HPA Magazine 15
The prevalence of neurological and psychiatric diseases, such as anxiety and depression, has been increasing over the years. These disorders have a dramatic and disabling effect on the patient’s quality of life.
Pharmacological therapy is the first approach. However, patients do not always adhere well to medication. Recently, nutrition and nutritional monitoring, as well as phytotherapy, have emerged with greater relevance in the prevention and treatment of neuropsychiatric disorders, having become a therapeutic alternative with great potential in improving symptoms and promoting health.
We know that a healthy, balanced diet will result in a healthy body, including the immune system which constitutes a defence barrier, protecting it from invading pathogens, such as viruses or bacteria. Imbalanced diet, physical activity and the support of social structures play a decisive role, strongly associated with an increase in neuropsychiatric disorders and others classified as lifestyle diseases.
Current scientific evidence demonstrates that the type of diet and some dietary supplements with immunoregulatory properties, including micronutrients such as vitamin D or macronutrients, such as omega-3 fatty acids, affect the patient's general clinical condition, proving to be crucial and decisive as well as having a beneficial response to anxiety and depression.
Inflammation is a common cause of many pathologies and pathological disorders. The effect of omega-3 fatty acids in an inflammatory process is known, leading to an alternation of the inflammation mechanism to a regulatory mechanism.
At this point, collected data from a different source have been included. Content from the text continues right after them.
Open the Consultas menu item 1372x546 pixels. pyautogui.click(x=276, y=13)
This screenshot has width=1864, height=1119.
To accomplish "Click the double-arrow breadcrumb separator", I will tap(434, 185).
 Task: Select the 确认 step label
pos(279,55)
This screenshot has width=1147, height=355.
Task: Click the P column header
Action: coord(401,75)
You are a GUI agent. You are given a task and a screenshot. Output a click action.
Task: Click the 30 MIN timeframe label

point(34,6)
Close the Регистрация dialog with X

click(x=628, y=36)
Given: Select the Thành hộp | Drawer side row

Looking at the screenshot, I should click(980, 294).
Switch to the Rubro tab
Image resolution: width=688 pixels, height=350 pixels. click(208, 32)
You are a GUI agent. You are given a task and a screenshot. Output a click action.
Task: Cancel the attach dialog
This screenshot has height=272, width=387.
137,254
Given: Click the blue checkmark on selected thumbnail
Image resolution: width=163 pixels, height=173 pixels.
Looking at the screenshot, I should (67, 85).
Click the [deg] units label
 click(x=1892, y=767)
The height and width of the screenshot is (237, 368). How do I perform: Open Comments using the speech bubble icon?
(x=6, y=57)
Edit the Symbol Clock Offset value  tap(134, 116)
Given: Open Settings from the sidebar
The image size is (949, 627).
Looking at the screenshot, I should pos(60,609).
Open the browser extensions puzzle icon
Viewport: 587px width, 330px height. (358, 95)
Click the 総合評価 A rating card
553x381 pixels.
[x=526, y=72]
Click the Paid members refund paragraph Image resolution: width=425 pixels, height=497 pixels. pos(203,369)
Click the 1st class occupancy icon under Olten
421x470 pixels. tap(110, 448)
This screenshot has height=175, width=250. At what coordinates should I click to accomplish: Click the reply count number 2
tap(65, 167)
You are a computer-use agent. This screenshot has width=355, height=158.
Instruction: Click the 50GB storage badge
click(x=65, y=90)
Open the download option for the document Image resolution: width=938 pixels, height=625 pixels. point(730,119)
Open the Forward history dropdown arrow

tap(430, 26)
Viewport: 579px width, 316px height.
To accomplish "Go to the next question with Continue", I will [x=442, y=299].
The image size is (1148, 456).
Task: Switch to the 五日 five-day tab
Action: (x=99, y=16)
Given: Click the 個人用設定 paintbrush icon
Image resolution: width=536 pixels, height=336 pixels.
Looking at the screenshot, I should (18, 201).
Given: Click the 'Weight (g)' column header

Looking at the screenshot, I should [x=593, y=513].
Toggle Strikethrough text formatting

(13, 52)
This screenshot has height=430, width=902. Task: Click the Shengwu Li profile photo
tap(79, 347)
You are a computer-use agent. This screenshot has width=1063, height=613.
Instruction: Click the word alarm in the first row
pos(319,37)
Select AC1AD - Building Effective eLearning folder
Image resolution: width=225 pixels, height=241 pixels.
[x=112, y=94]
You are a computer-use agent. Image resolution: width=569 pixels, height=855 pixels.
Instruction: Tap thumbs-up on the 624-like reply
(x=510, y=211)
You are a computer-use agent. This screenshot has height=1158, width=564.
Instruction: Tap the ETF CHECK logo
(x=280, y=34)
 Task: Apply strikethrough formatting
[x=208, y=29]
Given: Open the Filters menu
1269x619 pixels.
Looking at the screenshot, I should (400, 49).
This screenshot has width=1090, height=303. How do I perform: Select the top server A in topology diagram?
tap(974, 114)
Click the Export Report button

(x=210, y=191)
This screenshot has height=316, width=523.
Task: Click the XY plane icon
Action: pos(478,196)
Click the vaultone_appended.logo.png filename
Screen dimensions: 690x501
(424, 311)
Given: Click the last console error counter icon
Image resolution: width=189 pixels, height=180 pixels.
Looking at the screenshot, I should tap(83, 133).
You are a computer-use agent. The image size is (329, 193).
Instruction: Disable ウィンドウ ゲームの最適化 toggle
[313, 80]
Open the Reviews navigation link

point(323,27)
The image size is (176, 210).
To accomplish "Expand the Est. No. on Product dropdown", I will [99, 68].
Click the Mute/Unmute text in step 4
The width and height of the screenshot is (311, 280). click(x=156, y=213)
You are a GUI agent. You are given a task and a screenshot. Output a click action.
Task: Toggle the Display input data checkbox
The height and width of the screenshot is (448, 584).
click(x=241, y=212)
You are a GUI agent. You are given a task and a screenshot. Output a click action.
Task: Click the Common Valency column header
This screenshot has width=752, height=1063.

To regulate an inflammation process an equilibrium takes place as omega-3 has eicosapentaenoic acid (EPA) and docosahexaenoic acid (DHA), which are crucial in neuronal cell function and neurotransmission, as well as in inflammatory and immunological reactions characteristic of neuropsychiatric disease.
Therefore, it is beneficial to eat food rich in omega-3 fatty acids due to its positive effect in controlling inflammation, as it leads to a decrease in the values of omega-6 fatty acids and their derivatives and an increase in EPA and DHA production, consequently also of its mediators. However, it is essential that the omega-6 / omega-3 ratio in the diet is balanced.
Epidemiological studies are increasing and have resulted in a strong evidence between the correlation of omega-3 and depression. There seems to be an increased risk of developing major depression, when there is an inadequate consumption of fish and low omega-3. This risk is reduced with an adequate consumption of fruits, vegetables, fish and whole grains.
Nutrition has therefore a promising role in the prevention and treatment of neuropsychiatric disorders, in such a way that it has recently been declared that 'nutrition and nutraceuticals must now be considered as the main elements of psychiatric practice (Rocha, Myva, Almeida, 2020).
This topic, in addition to being innovative, has shown exponential investigational growth in recent years, with studies indicating that dietary supplements of omega-3 fatty acids, has a positive and preventive impact on different inflammatory (and / or autoimmune) pathologies such as rheumatoid arthritis, asthma, inflammatory bowel diseases, psoriasis and lupus.
The nutritionist plays a driving role in the good eating habits and healthy lifestyle of the community, as evidence points to a strong correlation between good eating habits and mental health. It is essential to promote a balanced diet, by eating additional food rich in polyunsaturated fatty acids such as: fish fat and fish liver oil (e.g.: salmon, herring, chicory, conger, sardines, eels, cod liver oil, among others), dark coloured vegetables (eg broccoli, spinach, chard), vegetable oils, oleaginous fruits (nuts, among others), whole grains, seeds or through supplements, are necessary in the prevention and also in assisting the treatment of diseases such as anxiety and depression.